##### Available data

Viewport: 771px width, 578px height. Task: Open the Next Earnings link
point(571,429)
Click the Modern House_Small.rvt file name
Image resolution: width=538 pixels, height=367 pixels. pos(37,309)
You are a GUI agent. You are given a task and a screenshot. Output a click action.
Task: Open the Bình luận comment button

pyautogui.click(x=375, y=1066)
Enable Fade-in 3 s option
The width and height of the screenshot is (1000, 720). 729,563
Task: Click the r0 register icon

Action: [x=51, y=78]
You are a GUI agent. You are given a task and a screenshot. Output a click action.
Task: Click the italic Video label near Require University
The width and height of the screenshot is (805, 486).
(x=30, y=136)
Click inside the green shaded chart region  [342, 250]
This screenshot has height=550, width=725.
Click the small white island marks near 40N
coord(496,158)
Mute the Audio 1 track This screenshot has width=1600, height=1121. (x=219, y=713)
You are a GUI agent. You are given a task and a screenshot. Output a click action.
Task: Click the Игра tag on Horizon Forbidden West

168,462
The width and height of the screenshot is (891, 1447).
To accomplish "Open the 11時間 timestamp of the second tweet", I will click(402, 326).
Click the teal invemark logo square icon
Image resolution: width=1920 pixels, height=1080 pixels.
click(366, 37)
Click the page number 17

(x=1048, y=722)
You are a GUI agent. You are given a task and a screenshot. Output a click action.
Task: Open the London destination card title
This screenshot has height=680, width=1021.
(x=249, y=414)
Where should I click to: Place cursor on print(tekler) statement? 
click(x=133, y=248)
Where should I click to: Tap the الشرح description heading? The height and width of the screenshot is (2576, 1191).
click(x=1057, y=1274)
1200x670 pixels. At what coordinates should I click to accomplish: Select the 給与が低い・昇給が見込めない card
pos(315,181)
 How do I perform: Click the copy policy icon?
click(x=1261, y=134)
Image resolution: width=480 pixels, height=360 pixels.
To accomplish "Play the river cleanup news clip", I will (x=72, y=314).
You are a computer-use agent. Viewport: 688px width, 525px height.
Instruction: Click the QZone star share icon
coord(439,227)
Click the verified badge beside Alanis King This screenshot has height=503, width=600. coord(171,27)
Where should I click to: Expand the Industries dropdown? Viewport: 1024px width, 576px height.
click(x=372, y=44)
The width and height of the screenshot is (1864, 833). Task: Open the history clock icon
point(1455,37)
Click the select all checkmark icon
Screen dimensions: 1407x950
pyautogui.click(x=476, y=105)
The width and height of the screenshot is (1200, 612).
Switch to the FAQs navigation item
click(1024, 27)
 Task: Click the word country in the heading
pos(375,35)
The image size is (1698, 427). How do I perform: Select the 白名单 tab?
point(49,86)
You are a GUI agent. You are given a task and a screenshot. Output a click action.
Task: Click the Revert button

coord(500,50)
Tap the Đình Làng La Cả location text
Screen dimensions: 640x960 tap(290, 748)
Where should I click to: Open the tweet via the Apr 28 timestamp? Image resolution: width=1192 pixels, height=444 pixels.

##########

### What you should do:
Beginning with the line that has "The image size", set down each line through the last one above, exactly, and nothing else.

### Your response:
The image size is (1698, 427). How do I perform: Select the 白名单 tab?
point(49,86)
You are a GUI agent. You are given a task and a screenshot. Output a click action.
Task: Click the Revert button

coord(500,50)
Tap the Đình Làng La Cả location text
Screen dimensions: 640x960 tap(290, 748)
Where should I click to: Open the tweet via the Apr 28 timestamp? Image resolution: width=1192 pixels, height=444 pixels.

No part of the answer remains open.